| Data for this exercise |
** start **

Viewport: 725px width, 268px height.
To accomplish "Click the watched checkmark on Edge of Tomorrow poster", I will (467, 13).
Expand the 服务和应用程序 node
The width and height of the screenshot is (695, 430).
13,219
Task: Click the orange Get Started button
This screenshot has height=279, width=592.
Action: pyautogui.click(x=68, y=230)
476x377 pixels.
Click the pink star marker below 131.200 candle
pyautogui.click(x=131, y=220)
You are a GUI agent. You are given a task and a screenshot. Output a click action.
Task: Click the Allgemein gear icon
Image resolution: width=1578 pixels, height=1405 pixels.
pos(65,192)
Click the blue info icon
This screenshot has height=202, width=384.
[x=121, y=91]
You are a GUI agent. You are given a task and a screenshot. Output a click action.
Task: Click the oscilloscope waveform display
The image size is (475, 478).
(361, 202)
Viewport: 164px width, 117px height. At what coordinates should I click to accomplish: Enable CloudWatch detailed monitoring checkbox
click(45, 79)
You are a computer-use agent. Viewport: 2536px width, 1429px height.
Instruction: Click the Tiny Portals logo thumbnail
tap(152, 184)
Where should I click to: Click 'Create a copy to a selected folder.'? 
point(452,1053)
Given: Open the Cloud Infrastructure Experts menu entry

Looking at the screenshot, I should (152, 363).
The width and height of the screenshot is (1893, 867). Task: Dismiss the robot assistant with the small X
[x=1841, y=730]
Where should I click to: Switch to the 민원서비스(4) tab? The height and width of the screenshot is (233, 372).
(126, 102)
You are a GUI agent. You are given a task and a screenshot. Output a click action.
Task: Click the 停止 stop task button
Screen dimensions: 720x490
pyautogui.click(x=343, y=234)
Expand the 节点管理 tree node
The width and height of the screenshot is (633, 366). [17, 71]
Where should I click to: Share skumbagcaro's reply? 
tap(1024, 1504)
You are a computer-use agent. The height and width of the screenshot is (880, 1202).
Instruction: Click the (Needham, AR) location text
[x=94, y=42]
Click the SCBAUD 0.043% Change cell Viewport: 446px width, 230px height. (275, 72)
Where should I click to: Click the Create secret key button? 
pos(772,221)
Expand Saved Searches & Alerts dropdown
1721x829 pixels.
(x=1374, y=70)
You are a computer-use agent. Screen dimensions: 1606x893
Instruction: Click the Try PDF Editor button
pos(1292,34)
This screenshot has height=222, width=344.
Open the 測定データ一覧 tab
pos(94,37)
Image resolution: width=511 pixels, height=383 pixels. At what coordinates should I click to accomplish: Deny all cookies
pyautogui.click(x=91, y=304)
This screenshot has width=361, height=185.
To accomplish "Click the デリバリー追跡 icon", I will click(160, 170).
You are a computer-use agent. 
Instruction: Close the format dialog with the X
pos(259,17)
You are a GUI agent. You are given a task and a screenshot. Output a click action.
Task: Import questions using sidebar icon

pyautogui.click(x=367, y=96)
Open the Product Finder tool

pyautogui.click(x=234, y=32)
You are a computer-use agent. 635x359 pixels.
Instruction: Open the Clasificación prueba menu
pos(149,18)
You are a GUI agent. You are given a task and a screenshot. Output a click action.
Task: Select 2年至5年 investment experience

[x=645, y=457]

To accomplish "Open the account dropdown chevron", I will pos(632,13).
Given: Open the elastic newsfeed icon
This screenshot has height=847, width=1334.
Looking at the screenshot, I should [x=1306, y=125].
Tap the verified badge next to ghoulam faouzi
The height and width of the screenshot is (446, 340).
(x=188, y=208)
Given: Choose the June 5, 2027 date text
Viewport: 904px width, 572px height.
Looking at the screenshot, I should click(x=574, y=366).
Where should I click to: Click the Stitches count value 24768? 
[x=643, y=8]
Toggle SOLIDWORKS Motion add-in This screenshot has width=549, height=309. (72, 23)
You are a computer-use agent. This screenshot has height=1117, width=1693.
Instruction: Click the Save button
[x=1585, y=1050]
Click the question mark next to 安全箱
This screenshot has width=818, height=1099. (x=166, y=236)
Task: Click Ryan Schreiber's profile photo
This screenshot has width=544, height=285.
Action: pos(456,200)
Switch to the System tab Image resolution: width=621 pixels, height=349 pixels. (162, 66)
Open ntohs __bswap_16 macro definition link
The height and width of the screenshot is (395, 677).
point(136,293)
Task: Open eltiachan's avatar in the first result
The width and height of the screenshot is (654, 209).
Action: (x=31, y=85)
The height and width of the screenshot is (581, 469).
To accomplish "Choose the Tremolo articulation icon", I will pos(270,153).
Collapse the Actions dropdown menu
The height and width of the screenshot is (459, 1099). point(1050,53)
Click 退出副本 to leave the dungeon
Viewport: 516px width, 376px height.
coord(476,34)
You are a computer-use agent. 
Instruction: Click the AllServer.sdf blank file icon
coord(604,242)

** end **

| Stated task |
Present all of the material above as a numbered list, one line per item, and omit any blank lines.

| Written solution |
1. Viewport: 725px width, 268px height.
2. To accomplish "Click the watched checkmark on Edge of Tomorrow poster", I will (467, 13).
3. Expand the 服务和应用程序 node
4. The width and height of the screenshot is (695, 430).
5. 13,219
6. Task: Click the orange Get Started button
7. This screenshot has height=279, width=592.
8. Action: pyautogui.click(x=68, y=230)
9. 476x377 pixels.
10. Click the pink star marker below 131.200 candle
11. pyautogui.click(x=131, y=220)
12. You are a GUI agent. You are given a task and a screenshot. Output a click action.
13. Task: Click the Allgemein gear icon
14. Image resolution: width=1578 pixels, height=1405 pixels.
15. pos(65,192)
16. Click the blue info icon
17. This screenshot has height=202, width=384.
18. [x=121, y=91]
19. You are a GUI agent. You are given a task and a screenshot. Output a click action.
20. Task: Click the oscilloscope waveform display
21. The image size is (475, 478).
22. (361, 202)
23. Viewport: 164px width, 117px height. At what coordinates should I click to accomplish: Enable CloudWatch detailed monitoring checkbox
24. click(45, 79)
25. You are a computer-use agent. Viewport: 2536px width, 1429px height.
26. Instruction: Click the Tiny Portals logo thumbnail
27. tap(152, 184)
28. Where should I click to: Click 'Create a copy to a selected folder.'? 
29. point(452,1053)
30. Given: Open the Cloud Infrastructure Experts menu entry
31. Looking at the screenshot, I should (152, 363).
32. The width and height of the screenshot is (1893, 867). Task: Dismiss the robot assistant with the small X
33. [x=1841, y=730]
34. Where should I click to: Switch to the 민원서비스(4) tab? The height and width of the screenshot is (233, 372).
35. (126, 102)
36. You are a GUI agent. You are given a task and a screenshot. Output a click action.
37. Task: Click the 停止 stop task button
38. Screen dimensions: 720x490
39. pyautogui.click(x=343, y=234)
40. Expand the 节点管理 tree node
41. The width and height of the screenshot is (633, 366). [17, 71]
42. Where should I click to: Share skumbagcaro's reply? 
43. tap(1024, 1504)
44. You are a computer-use agent. The height and width of the screenshot is (880, 1202).
45. Instruction: Click the (Needham, AR) location text
46. [x=94, y=42]
47. Click the SCBAUD 0.043% Change cell Viewport: 446px width, 230px height. (275, 72)
48. Where should I click to: Click the Create secret key button? 
49. pos(772,221)
50. Expand Saved Searches & Alerts dropdown
51. 1721x829 pixels.
52. (x=1374, y=70)
53. You are a computer-use agent. Screen dimensions: 1606x893
54. Instruction: Click the Try PDF Editor button
55. pos(1292,34)
56. This screenshot has height=222, width=344.
57. Open the 測定データ一覧 tab
58. pos(94,37)
59. Image resolution: width=511 pixels, height=383 pixels. At what coordinates should I click to accomplish: Deny all cookies
60. pyautogui.click(x=91, y=304)
61. This screenshot has width=361, height=185.
62. To accomplish "Click the デリバリー追跡 icon", I will click(160, 170).
63. You are a computer-use agent. 
64. Instruction: Close the format dialog with the X
65. pos(259,17)
66. You are a GUI agent. You are given a task and a screenshot. Output a click action.
67. Task: Import questions using sidebar icon
68. pyautogui.click(x=367, y=96)
69. Open the Product Finder tool
70. pyautogui.click(x=234, y=32)
71. You are a computer-use agent. 635x359 pixels.
72. Instruction: Open the Clasificación prueba menu
73. pos(149,18)
74. You are a GUI agent. You are given a task and a screenshot. Output a click action.
75. Task: Select 2年至5年 investment experience
76. [x=645, y=457]
77. To accomplish "Open the account dropdown chevron", I will pos(632,13).
78. Given: Open the elastic newsfeed icon
79. This screenshot has height=847, width=1334.
80. Looking at the screenshot, I should [x=1306, y=125].
81. Tap the verified badge next to ghoulam faouzi
82. The height and width of the screenshot is (446, 340).
83. (x=188, y=208)
84. Given: Choose the June 5, 2027 date text
85. Viewport: 904px width, 572px height.
86. Looking at the screenshot, I should click(x=574, y=366).
87. Where should I click to: Click the Stitches count value 24768? 
88. [x=643, y=8]
89. Toggle SOLIDWORKS Motion add-in This screenshot has width=549, height=309. (72, 23)
90. You are a computer-use agent. This screenshot has height=1117, width=1693.
91. Instruction: Click the Save button
92. [x=1585, y=1050]
93. Click the question mark next to 安全箱
94. This screenshot has width=818, height=1099. (x=166, y=236)
95. Task: Click Ryan Schreiber's profile photo
96. This screenshot has width=544, height=285.
97. Action: pos(456,200)
98. Switch to the System tab Image resolution: width=621 pixels, height=349 pixels. (162, 66)
99. Open ntohs __bswap_16 macro definition link
100. The height and width of the screenshot is (395, 677).
101. point(136,293)
102. Task: Open eltiachan's avatar in the first result
103. The width and height of the screenshot is (654, 209).
104. Action: (x=31, y=85)
105. The height and width of the screenshot is (581, 469).
106. To accomplish "Choose the Tremolo articulation icon", I will pos(270,153).
107. Collapse the Actions dropdown menu
108. The height and width of the screenshot is (459, 1099). point(1050,53)
109. Click 退出副本 to leave the dungeon
110. Viewport: 516px width, 376px height.
111. coord(476,34)
112. You are a computer-use agent. 
113. Instruction: Click the AllServer.sdf blank file icon
114. coord(604,242)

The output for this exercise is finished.